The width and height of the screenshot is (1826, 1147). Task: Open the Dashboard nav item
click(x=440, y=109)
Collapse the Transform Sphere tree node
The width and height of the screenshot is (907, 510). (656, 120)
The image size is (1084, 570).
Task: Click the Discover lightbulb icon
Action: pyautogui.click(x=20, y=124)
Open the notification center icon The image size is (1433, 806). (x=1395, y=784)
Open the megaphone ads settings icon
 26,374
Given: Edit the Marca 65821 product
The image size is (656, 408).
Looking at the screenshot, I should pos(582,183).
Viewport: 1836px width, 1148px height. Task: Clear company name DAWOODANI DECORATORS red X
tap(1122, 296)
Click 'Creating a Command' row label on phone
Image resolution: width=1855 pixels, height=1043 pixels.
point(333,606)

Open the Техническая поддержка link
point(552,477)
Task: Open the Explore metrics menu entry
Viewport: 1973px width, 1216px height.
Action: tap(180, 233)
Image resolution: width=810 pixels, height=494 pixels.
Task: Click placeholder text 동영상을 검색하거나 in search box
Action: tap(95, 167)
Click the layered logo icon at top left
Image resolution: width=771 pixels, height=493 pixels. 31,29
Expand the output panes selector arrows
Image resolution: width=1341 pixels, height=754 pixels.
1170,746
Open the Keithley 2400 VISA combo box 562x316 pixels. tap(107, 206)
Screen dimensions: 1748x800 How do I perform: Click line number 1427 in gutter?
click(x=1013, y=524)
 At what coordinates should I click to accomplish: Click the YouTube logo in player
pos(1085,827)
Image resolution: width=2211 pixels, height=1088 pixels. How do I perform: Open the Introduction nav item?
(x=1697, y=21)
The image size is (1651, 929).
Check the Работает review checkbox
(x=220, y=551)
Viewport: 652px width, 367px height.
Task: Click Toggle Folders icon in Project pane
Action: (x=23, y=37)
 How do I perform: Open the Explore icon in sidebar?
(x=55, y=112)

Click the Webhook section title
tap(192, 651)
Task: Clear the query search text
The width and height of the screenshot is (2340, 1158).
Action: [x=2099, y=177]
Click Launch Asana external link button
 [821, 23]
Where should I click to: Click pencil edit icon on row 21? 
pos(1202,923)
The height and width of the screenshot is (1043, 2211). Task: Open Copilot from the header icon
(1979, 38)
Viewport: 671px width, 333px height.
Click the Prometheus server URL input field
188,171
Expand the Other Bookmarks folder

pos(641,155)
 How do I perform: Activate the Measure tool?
■ ■ ■ ■ ■ ■ ■
Problem description>
Give back, exactly as written, the stretch from the line with "Open the Keithley" through the line with "Task: Clear the query search text", and no other lines from the records above.

Answer>
Open the Keithley 2400 VISA combo box 562x316 pixels. tap(107, 206)
Screen dimensions: 1748x800 How do I perform: Click line number 1427 in gutter?
click(x=1013, y=524)
 At what coordinates should I click to accomplish: Click the YouTube logo in player
pos(1085,827)
Image resolution: width=2211 pixels, height=1088 pixels. How do I perform: Open the Introduction nav item?
(x=1697, y=21)
The image size is (1651, 929).
Check the Работает review checkbox
(x=220, y=551)
Viewport: 652px width, 367px height.
Task: Click Toggle Folders icon in Project pane
Action: (x=23, y=37)
 How do I perform: Open the Explore icon in sidebar?
(x=55, y=112)

Click the Webhook section title
tap(192, 651)
Task: Clear the query search text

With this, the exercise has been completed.